(Stored data)
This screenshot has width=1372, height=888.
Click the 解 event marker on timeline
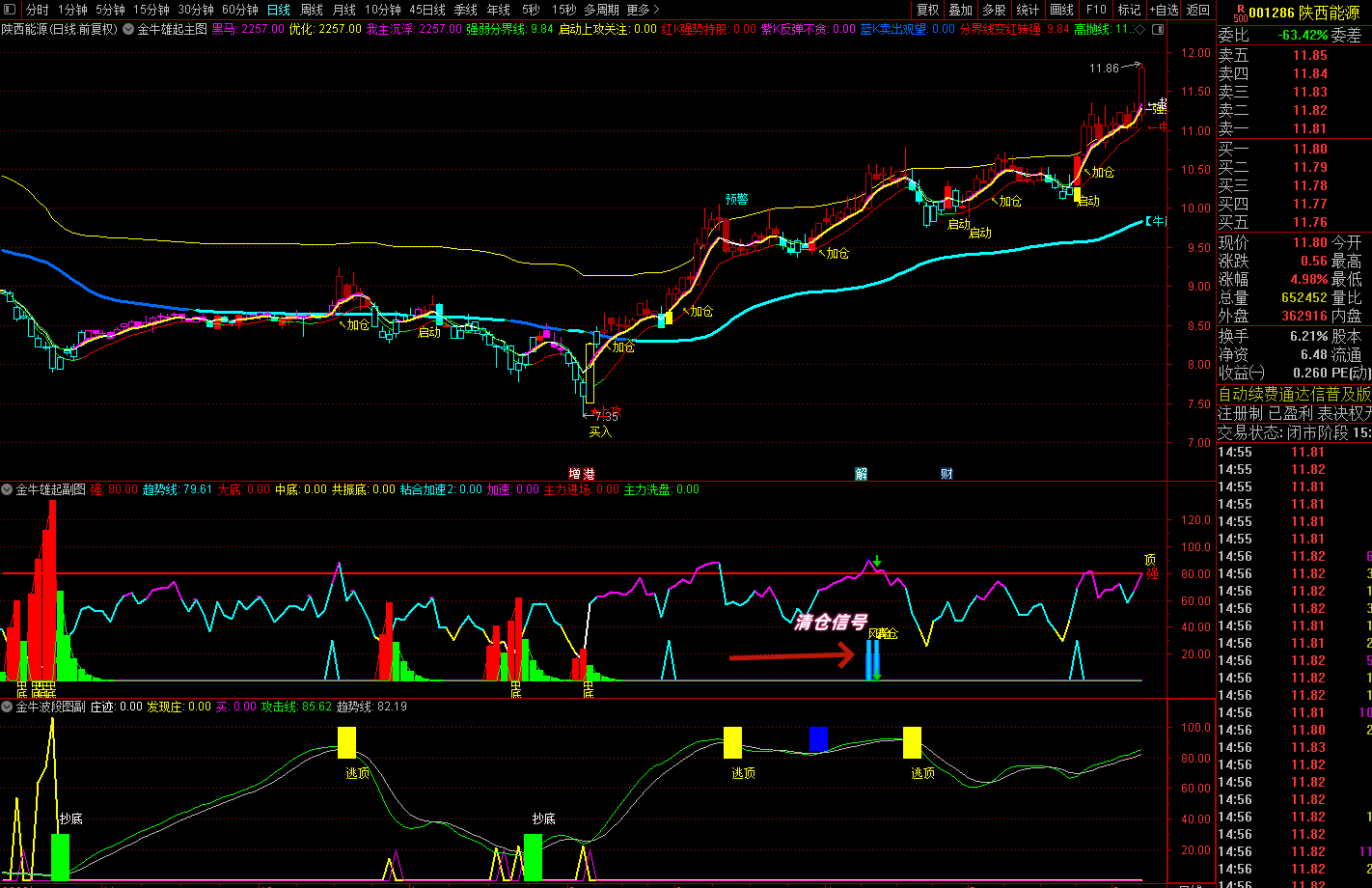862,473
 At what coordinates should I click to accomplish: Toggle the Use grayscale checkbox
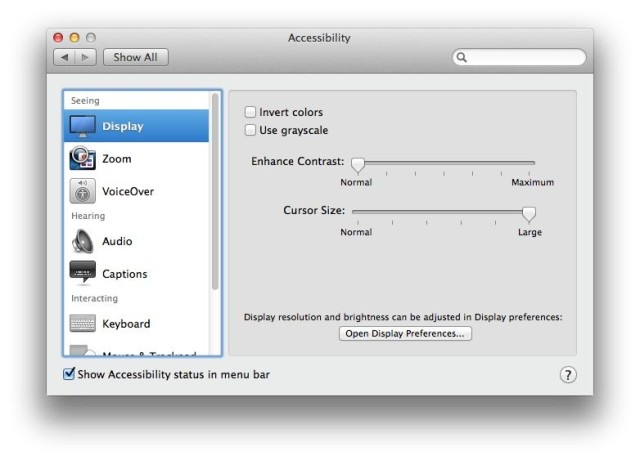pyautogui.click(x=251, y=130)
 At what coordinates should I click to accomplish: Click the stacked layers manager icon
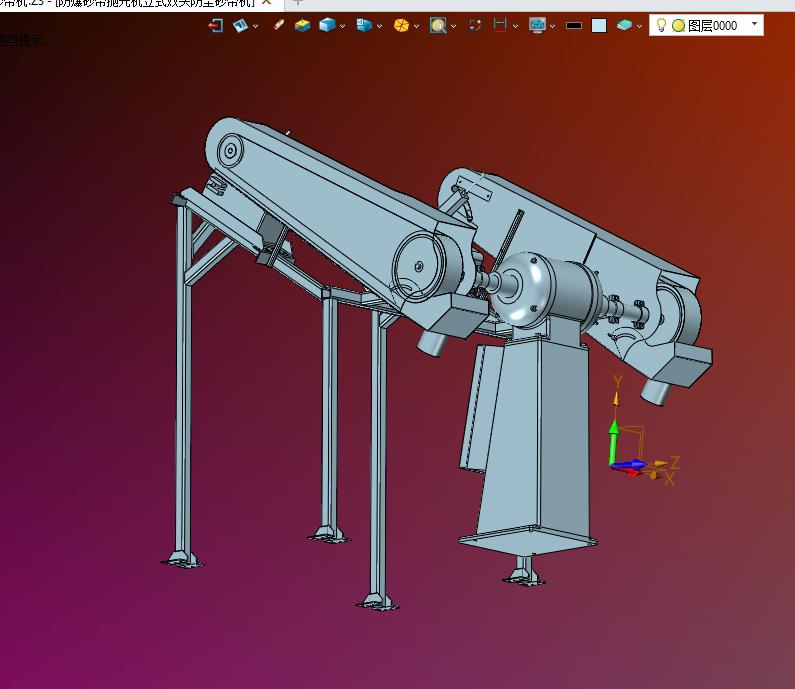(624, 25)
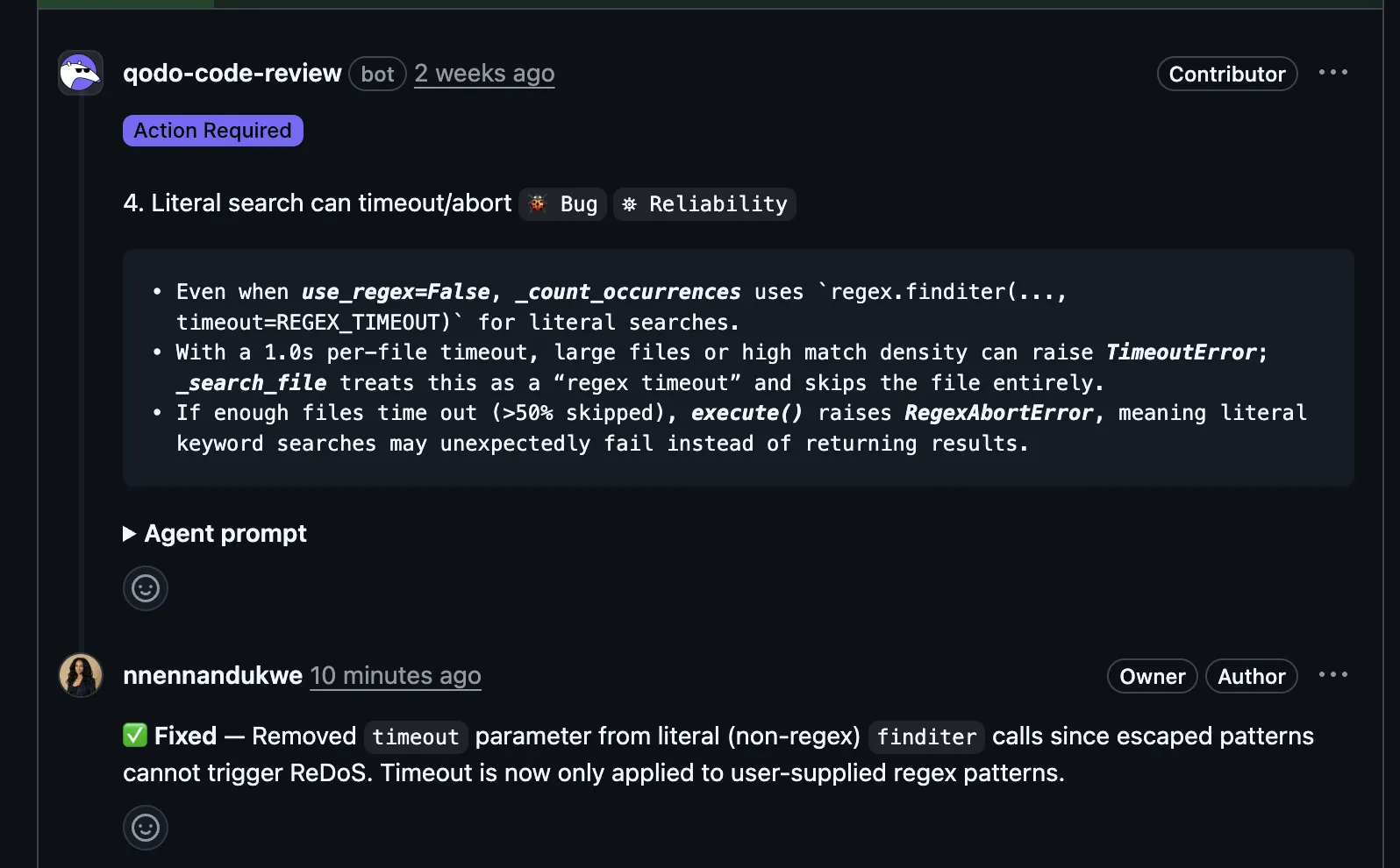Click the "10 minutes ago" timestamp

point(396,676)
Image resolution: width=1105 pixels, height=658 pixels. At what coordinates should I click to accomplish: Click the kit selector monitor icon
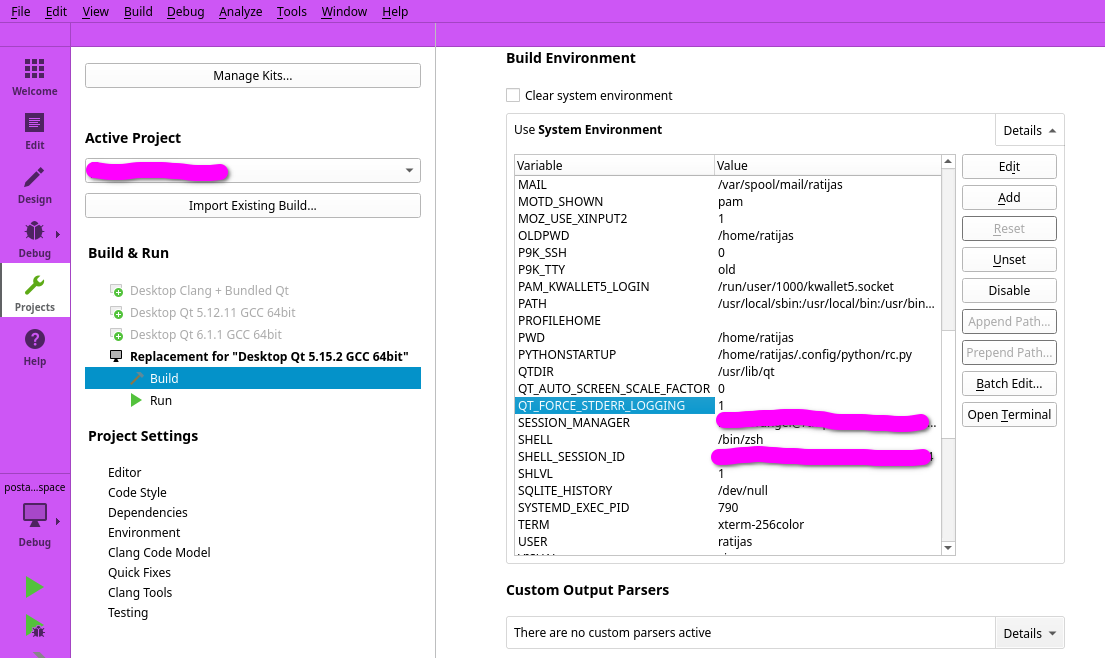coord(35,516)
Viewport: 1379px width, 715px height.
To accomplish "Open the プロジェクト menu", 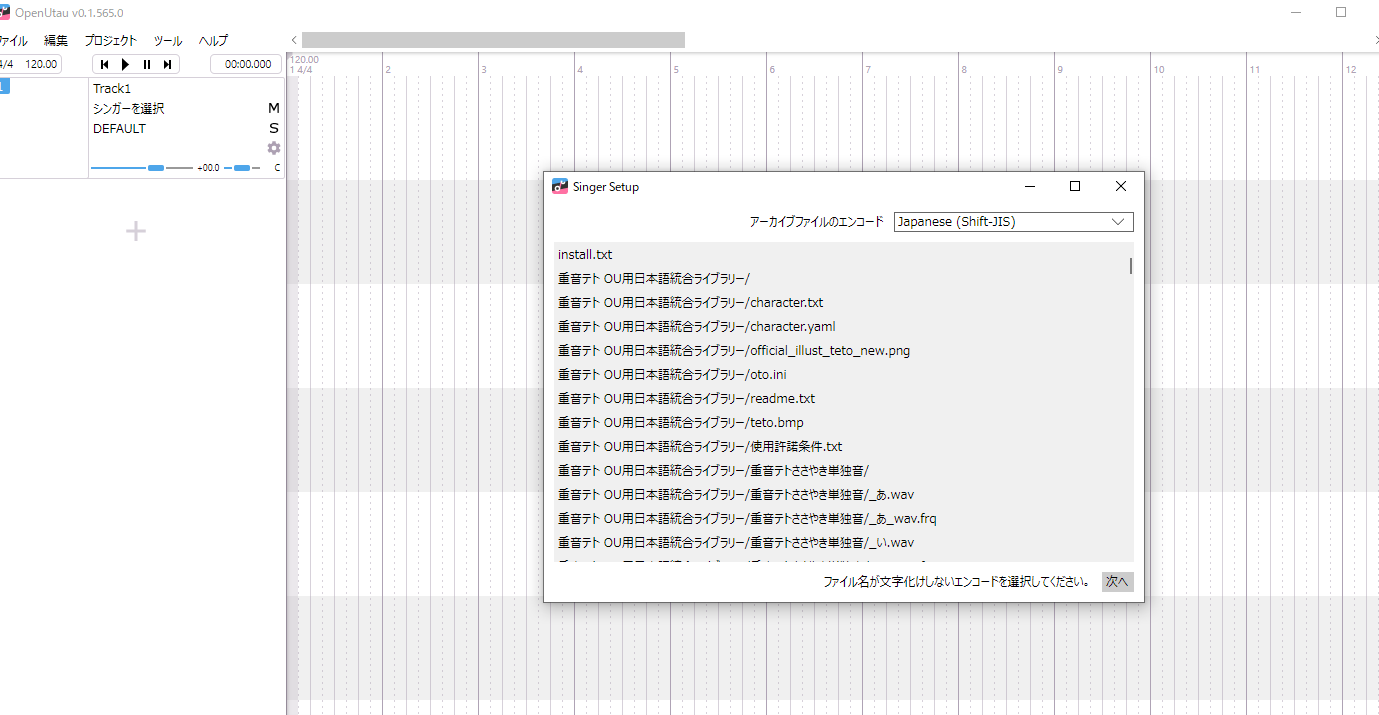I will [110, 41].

__PROBLEM REQUIREMENTS__.
Count how many lines in the records above contain the word "icon". Reply with only the number.

__SOLUTION BELOW__.
2